Wednesday, June 1, 2011

Snacks-Apartheid

We are often reminded of how important Parliament is in our democracy. I've personally heard it described by some MPs as a 'hallowed house', even a church of sorts (thanks to the ACDP). But it seems Parliament's food is as holy as any bill, debate or committee meeting which makes its way through the National Assembly. ANC MP, Cecil Burgess's recent admonishment of non-parliamentarians who dared to tuck into snacks laid out at at a portfolio committee meeting serves to further reinforce the reputation of MPs as loafers and spongers. For 10 minutes he lectured us plebs, with perennially bored fellow-MPs in attendance, on how the food is actually meant for them. In an arrogant drawl he explained how the committee's budget is limited and so spending on snacks is tight. He concluded, however, that once MPs are done scoffing up soggy sandwiches and rock hard muffins, us nobodies are more than welcome to have the leftovers. Mmmm, tasty leftovers all for us?! Oh, Cecil, your heart beats custard. Amid stifled grumbles from fellow-plebs, I noted what seemed to be embarrassed looks on some of Burgess's colleagues faces (at least I hope they were embarrassed). Could it be they were in silent agreement with me that Burgess had maybe gone too far on a seemingly mundane matter? Burgess is known to be a strong character. Opposition parties call him arrogant. I respect his intellect and political deftness. But since him unofficially passing the new Parliamentary Food Act, I'm inclined to relegate him to that growing hall of shame for government bigwigs who think their excrement smells like roses.
Correct me if I'm wrong, but aren't we, as taxpayers, technically paying for their snacks? Is that not our money they are shovelling into their ever-burgeoning stomachs? Mr. Burgess, surely you can do with one or two less sandwiches and scones? Where's the love? We pay your salary, yet you can't share some food with us. Not very Ubuntu of you.
The National Assembly has no gym, as far as I know, and despite Health minister, Aaron Motsoaledi's repeated calls for his fellow cabinet members and government officials to lead by example in living health lives, the boeps on the majority of parliamentarians are showing little sign of retreating.
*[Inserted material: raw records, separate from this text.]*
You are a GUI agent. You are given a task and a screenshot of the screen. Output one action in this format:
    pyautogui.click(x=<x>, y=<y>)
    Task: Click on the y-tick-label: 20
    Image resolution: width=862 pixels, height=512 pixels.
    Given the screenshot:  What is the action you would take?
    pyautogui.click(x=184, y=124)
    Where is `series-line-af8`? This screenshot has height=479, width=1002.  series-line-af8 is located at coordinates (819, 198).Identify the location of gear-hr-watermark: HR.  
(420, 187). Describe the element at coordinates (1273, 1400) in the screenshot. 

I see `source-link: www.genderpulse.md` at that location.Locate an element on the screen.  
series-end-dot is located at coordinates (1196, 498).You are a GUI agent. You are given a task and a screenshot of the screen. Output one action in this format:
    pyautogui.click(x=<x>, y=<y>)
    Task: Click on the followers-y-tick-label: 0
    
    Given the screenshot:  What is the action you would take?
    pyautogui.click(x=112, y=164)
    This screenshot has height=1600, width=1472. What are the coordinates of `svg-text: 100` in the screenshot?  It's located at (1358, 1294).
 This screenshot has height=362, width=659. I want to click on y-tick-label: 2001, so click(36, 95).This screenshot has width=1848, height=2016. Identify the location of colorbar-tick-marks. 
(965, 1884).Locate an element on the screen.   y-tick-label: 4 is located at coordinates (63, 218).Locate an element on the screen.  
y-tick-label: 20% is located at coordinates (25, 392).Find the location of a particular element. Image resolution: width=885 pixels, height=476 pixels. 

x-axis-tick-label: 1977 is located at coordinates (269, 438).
Nor do their salaries, may I add. So, maybe we could do them a favour by helping eat their oh-so-sacred snacks. It's snack-Apartheidf, I tell you!
If ordinary people aren't allowed to have even a stale croissant in Parliament, will we soon be barred for using the toilets there or even having a drink of water? Thanks to Burgess, the much touted phrase 'The Peoples Parliament' is an oxymoron. According to him and his ridiculous policy on snacks it's 'Only Certain People's Parliament'. Had he asked us nicely not to eat the snacks, refraining from the use of condescension, I may find it in my heart not to call him arrogant and petty. But knowing the chronic sense of entitlement many members of parliament adopt, I'll stand by my initial believe that they are truly the embodiment of government fat cats.